Salesforce.com Scrambles To Halt Phishing Attacks

Want to know why Symantec spent $350 million to acquire data loss prevention firm Vontu? Salesforce.com just found out why.

Salesforce.com is doing damage control after a gullible employee inadvertently revealed a customer contact list to a phisher, which has, in turn, allowed the scam artists to engage in targeted phishing attacks against Salesforce’s customers.

In a letter sent to customers yesterday and posted on Salesforce.com’s home page, Executive Vice President Parker Harris informed customers that a Salesforce.com employee had been the victim of a phishing scam that allowed a customer contact list to be copied.

“To be clear, a phisher tricked someone into disclosing a password, but this intrusion did not stem from a security flaw in our application or database,” he wrote. User gullibility is most often the cause of such breaches and, apparently, was the case here as well.

The phisher got away with first and last names, company names, e-mail addresses, telephone numbers of Salesforce.com customers and related administrative data belonging to Salesforce.com.

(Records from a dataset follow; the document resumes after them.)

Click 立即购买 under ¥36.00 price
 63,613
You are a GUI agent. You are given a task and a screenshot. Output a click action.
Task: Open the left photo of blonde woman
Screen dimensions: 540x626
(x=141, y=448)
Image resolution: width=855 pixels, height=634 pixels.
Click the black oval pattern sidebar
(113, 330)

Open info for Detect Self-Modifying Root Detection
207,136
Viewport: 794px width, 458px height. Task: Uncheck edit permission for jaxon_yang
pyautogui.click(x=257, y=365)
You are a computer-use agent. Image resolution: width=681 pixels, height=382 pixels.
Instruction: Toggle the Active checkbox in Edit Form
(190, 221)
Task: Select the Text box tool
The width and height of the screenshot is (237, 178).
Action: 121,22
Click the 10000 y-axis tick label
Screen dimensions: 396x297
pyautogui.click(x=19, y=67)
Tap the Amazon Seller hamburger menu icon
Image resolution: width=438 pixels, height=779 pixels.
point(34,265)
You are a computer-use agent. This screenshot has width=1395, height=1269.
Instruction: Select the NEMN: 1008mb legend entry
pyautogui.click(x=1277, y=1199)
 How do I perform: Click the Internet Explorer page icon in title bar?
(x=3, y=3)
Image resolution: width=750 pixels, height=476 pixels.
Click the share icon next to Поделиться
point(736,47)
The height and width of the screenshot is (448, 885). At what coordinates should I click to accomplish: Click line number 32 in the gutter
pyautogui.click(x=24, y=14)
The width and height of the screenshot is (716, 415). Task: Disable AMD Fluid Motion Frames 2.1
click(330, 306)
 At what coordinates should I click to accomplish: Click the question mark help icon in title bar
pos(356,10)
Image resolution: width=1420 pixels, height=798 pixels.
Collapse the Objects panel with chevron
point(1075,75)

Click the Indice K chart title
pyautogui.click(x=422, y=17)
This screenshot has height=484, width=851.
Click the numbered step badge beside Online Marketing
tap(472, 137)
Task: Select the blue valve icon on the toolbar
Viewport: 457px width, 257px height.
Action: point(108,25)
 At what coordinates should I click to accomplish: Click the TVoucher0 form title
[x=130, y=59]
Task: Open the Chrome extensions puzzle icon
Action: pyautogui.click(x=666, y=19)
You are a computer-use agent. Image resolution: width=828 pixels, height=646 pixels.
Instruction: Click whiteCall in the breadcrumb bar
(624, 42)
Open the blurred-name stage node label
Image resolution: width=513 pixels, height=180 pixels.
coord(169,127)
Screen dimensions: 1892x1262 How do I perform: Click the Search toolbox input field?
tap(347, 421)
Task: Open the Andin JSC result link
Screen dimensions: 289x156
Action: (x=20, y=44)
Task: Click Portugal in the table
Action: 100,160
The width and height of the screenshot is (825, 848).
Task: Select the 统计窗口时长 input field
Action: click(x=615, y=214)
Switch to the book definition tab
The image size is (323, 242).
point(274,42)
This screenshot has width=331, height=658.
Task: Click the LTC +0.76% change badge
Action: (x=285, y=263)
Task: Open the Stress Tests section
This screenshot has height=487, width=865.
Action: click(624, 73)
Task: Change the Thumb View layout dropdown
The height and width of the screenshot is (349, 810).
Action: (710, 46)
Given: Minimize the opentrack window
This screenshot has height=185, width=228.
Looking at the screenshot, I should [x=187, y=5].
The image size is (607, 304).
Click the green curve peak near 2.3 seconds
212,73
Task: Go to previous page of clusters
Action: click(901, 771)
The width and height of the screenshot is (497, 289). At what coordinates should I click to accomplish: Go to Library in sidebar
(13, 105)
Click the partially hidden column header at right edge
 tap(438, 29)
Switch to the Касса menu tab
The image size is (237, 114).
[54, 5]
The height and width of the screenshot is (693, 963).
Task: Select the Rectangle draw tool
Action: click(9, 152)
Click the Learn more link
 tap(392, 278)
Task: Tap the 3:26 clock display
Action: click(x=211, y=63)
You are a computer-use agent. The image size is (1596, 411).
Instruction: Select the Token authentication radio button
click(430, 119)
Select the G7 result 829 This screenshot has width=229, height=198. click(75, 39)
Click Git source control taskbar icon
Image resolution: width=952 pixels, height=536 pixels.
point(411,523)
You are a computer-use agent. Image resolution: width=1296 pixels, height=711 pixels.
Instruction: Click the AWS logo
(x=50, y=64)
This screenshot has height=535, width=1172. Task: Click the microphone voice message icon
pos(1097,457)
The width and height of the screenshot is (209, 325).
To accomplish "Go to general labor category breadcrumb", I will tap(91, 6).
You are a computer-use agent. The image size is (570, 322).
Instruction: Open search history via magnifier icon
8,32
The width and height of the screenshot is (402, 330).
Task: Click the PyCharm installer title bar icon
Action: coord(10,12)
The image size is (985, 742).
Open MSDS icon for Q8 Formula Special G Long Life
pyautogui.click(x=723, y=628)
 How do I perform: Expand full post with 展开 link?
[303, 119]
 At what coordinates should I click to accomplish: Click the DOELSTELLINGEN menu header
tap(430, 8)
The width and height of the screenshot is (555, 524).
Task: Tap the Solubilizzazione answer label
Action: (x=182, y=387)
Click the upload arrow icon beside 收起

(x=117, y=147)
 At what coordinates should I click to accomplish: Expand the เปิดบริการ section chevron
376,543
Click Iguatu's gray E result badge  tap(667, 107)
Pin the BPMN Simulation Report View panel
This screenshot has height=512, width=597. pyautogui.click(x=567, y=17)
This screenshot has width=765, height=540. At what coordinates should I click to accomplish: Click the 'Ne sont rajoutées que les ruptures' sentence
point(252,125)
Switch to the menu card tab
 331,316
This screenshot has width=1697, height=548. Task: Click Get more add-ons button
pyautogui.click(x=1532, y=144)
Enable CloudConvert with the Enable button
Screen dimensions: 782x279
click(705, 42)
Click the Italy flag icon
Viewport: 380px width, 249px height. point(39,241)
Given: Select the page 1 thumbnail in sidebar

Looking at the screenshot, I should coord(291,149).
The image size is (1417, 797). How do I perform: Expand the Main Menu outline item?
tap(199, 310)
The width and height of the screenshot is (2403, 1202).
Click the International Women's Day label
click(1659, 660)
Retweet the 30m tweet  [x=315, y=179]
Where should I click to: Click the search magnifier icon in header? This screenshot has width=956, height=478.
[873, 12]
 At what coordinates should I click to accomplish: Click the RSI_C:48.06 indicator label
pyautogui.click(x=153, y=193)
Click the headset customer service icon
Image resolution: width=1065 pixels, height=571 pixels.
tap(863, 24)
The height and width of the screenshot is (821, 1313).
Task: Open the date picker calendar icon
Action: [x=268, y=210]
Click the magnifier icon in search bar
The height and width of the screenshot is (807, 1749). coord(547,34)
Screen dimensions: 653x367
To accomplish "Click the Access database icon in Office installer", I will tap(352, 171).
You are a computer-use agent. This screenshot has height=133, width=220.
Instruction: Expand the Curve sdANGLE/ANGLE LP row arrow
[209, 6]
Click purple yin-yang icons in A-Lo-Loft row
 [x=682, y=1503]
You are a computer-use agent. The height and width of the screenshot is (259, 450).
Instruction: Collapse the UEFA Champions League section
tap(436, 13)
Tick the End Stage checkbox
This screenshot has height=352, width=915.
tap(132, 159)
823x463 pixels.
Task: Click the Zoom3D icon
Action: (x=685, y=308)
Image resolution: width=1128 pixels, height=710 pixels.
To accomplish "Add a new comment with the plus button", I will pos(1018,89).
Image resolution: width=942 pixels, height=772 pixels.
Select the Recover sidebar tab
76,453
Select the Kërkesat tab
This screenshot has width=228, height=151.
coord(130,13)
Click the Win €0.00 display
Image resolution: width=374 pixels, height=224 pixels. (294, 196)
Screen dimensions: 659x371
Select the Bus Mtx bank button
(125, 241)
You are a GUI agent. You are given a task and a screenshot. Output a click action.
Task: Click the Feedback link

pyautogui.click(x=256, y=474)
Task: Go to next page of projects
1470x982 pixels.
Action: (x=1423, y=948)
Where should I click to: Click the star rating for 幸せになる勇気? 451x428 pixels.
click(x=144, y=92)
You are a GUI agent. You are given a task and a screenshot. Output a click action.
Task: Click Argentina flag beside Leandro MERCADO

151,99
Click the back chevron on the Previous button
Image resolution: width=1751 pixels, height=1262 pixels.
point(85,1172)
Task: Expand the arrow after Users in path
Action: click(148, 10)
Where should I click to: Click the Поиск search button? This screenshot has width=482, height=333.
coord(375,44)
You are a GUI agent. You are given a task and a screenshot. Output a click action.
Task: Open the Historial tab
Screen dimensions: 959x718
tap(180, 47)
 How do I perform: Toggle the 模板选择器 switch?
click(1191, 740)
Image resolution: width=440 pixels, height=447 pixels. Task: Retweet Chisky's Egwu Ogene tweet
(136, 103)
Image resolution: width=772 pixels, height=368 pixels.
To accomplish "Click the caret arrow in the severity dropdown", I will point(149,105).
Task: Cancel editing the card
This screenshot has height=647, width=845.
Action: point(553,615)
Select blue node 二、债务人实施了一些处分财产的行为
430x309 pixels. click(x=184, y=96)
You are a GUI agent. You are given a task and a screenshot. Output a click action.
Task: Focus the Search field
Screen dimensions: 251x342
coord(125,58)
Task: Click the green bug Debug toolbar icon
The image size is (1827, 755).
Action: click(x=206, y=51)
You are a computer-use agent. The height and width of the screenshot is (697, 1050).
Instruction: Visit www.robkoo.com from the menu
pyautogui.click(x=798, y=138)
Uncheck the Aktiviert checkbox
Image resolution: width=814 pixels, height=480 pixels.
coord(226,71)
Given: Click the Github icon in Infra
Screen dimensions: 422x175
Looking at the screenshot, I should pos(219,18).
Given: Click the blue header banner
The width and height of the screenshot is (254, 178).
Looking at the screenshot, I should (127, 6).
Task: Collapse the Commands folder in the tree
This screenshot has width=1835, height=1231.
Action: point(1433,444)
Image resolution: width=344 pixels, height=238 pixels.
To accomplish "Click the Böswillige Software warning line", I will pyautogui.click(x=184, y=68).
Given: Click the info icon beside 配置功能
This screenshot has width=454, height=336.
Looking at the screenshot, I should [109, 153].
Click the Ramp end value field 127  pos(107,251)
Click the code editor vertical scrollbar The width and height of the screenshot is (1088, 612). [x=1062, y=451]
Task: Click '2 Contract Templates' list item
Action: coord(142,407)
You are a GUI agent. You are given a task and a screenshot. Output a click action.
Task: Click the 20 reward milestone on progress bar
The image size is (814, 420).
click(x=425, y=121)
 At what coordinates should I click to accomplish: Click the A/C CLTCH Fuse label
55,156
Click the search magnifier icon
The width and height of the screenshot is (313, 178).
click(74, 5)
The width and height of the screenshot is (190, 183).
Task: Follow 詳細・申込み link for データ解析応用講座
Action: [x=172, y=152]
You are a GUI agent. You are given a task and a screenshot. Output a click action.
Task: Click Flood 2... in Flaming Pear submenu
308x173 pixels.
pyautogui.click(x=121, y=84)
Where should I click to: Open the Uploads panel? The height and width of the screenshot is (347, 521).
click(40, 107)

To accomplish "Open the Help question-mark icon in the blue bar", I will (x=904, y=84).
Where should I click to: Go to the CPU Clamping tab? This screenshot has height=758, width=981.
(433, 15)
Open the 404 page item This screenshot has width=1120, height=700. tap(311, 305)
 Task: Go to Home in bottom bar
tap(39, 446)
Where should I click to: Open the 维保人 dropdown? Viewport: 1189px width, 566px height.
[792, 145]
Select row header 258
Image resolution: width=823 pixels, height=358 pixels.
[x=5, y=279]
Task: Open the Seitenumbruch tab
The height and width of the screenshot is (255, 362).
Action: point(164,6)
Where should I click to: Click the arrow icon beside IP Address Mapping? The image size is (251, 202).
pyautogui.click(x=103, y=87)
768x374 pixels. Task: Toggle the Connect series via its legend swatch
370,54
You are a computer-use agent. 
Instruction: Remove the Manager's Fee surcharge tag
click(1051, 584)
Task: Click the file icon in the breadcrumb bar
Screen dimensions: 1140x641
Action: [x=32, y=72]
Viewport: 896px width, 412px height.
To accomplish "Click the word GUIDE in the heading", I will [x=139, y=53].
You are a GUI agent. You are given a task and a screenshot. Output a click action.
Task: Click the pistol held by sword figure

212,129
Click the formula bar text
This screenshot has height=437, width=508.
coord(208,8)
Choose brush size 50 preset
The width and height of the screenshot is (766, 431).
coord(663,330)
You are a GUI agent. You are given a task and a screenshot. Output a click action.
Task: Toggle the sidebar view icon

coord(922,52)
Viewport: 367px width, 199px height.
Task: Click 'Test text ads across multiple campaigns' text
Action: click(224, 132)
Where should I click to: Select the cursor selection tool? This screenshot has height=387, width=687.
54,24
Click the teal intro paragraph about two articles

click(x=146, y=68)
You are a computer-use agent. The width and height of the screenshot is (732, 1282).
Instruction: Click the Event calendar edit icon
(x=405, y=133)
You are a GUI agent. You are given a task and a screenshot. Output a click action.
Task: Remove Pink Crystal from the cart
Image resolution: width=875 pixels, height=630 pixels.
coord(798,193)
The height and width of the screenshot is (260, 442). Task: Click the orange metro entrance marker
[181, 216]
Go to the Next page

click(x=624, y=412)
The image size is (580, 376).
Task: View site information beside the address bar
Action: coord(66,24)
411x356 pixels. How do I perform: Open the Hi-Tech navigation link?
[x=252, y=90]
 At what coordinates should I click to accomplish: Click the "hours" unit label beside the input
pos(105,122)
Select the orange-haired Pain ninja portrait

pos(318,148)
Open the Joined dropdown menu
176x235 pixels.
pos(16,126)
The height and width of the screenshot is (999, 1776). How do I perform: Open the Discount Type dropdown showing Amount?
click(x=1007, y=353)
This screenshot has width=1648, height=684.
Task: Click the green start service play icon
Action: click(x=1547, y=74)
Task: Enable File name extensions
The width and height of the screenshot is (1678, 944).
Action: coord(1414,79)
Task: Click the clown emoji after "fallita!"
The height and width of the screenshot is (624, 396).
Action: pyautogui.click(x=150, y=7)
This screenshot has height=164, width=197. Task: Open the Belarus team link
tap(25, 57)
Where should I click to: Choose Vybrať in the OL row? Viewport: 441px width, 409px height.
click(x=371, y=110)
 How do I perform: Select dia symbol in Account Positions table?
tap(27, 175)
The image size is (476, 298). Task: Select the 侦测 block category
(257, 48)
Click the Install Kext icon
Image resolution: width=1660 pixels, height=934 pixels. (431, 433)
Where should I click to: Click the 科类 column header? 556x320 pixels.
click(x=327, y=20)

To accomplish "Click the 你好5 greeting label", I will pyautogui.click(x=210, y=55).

The result is these customers have been receiving bogus e-mails that looked like Salesforce.com invoices, but are not. These are what some security experts refer to as “spear phishing,” since they are targeted at a specific victim. Salesforce.com did not say who the targets are, but the Washington Post reports that SunTrust Bank and Automatic Data Processing (ADP), one of the nation’s largest payroll and tax services providers, are among the targets.

In his letter, Harris said “a very small number” of customers who were contacted by the spear phishers revealed their Salesforce.com passwords to the phisher. He also said that in recent days, a new wave of phishing attempts that included attached malware files, like key loggers, was being aimed at a broader group of customers.

Chenxi Wang, principal analyst for security and risk management at Forrester Research, said this threat will only increase. “Phishers are getting more sophisticated: their attacks have gotten a lot more targeted than the old days, where phishing was typically more random and ad-hoc,” he said in an e-mailed comment to InternetNews.com. “Targeted phishing attacks promise more return profit. I anticipate that we’ll see more targeted phishing attacks in the future.”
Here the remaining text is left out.